◆ Work to do: Copy every one of the following items line for line, without changing a character.

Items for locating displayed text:
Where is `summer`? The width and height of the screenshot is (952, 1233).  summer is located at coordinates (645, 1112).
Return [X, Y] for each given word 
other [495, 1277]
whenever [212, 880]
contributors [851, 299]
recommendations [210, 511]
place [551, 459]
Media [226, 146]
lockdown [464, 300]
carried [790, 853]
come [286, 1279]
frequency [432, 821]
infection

◆ Task answer:
Where is `summer`? The width and height of the screenshot is (952, 1233).  summer is located at coordinates (645, 1112).
Return [X, Y] for each given word 
other [495, 1277]
whenever [212, 880]
contributors [851, 299]
recommendations [210, 511]
place [551, 459]
Media [226, 146]
lockdown [464, 300]
carried [790, 853]
come [286, 1279]
frequency [432, 821]
infection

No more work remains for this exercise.